Из трех ветвей власти судебная – самая нищая. Нехватка бумаги, скрепок, конвертов… По идее, здание суда должно быть одним из двух-трех лучших в городе; порядок в нем – идеальный, об обеспеченности судов компьютерами, факсами, множительной техникой и т. д можно и не говорить. Однажды я был очевидцем того, как возмущался один из обвиняемых, вызванный в суд для вручения ему копии обвинительного заключения. Одновременно ему сказали, чтобы он принес конверты по числу свидетелей, которых вызывает суд по предложению следователя, то есть обвинения. Представляете, человек должен был помочь суду обеспечить явку свидетелей, которые должны изобличать его в совершении преступления.
Правильно говорят: “У кого деньги, у того и власть”. В течение многих лет финансирование судов осуществлялось через министерство юстиции, которое, к тому же, осуществляло и контрольные функции над судом, проводило проверки деятельности судов. То есть судебная власть зависела от исполнительной власти. Тогда на печатях и штампах судов, на служебных удостоверениях судей красовались слова “Министерство юстиции”, а уже потом писалось, что это суд или судья. Безусловно, это было ненормально.
Чтобы уйти судам от минюстовской кабалы, было принято решение создать судебный департамент при Верховном суде Российской Федерации, который должен был бы обслуживать суды. Но не успели создать этот департамент и его управления в краях и областях, которые возглавили в большинстве своем бывшие работники милиции, как на печатях и вывесках судов вместо слов “Министерство юстиции” пристроилась надпись “Судебный департамент”. Видимо, чиновничий зуд покомандовать судами у нас не излечим.
В средствах массовой информации периодически появляются публикации, авторы которых негодуют по поводу неприкосновенности личность и судьи. Тоскуют некоторые по тем временам, когда судью можно было вызвать на ковер и “снять шкуру” за то, что он кого-то восстановил (или не восстановил) на работе, выселил (или не выселил) из квартиры, назначил мягкое (или, наоборот, строгое наказание).

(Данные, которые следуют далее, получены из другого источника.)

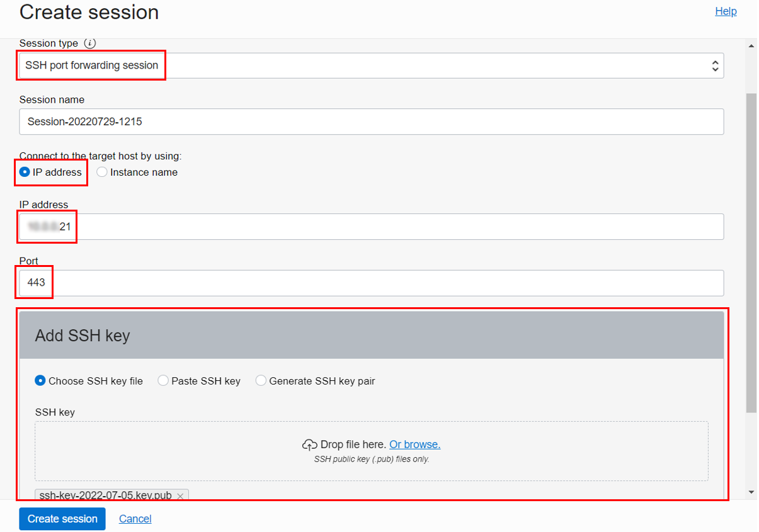Click the cloud upload icon in drop zone
Viewport: 759px width, 532px height.
point(309,444)
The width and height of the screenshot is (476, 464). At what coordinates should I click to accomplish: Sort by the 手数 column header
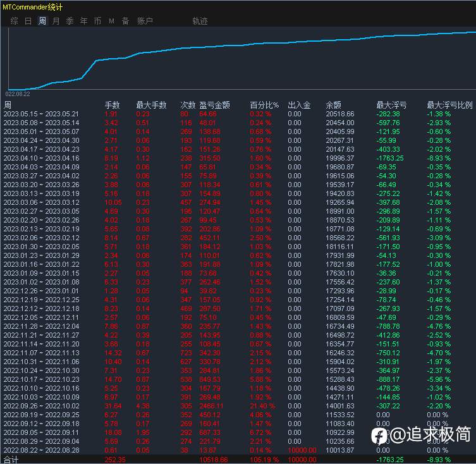coord(112,105)
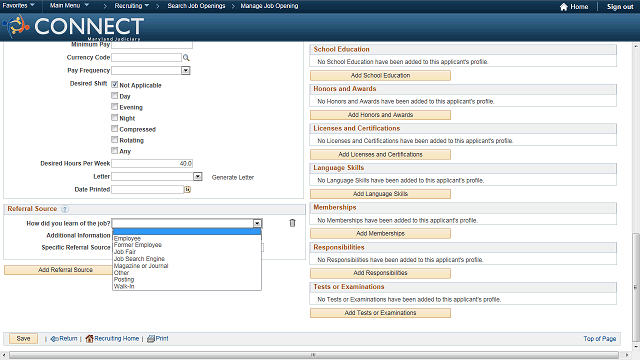Expand the Pay Frequency dropdown
Image resolution: width=640 pixels, height=360 pixels.
click(x=186, y=71)
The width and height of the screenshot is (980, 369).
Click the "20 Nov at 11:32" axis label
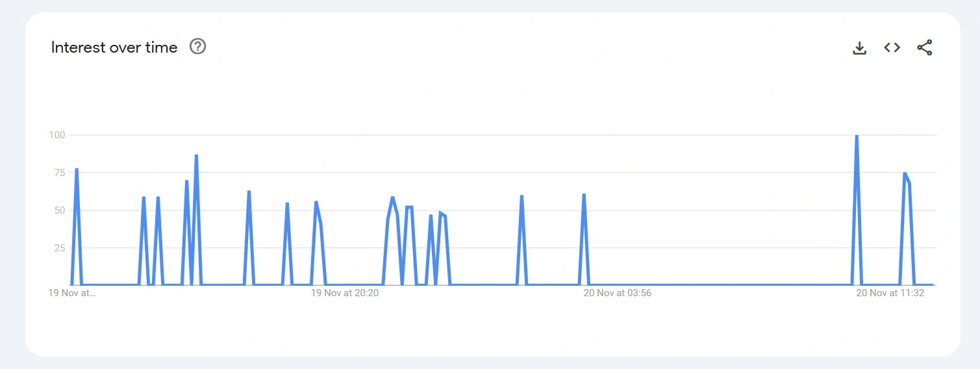point(890,293)
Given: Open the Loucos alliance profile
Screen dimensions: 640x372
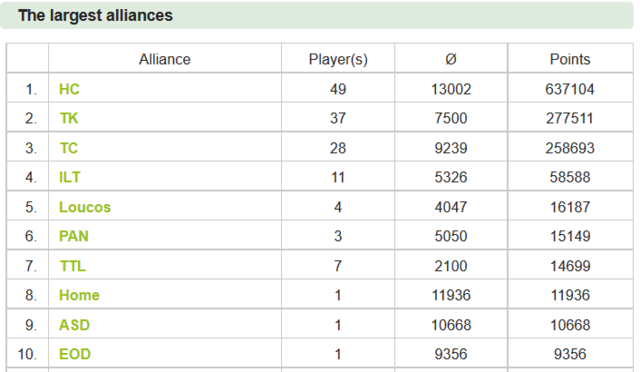Looking at the screenshot, I should [x=85, y=207].
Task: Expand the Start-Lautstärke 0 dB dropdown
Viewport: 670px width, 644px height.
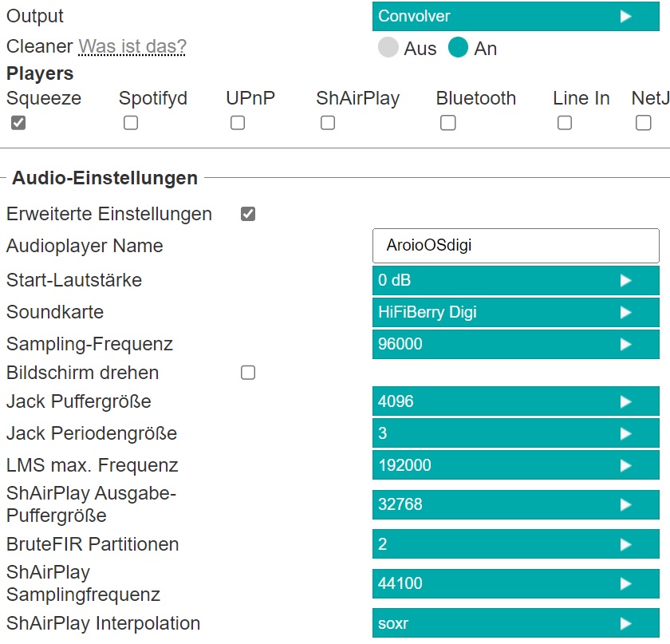Action: point(515,280)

Когда судью мог оштрафовать любой постовой милиционер. Им не нравится, что вопросы об ответственности судей рассматриваются квалификационными коллегиями, состоящими из судей. Дескать, “ворон ворону глаз не выклюет”. Между тем, даже из сообщений средств массовой информации известно, что квалификационные коллегии судей очень внимательно следят за чистотой своих кадров и без сожаления расстаются с теми, кто запятнал чистоту судейской мантии.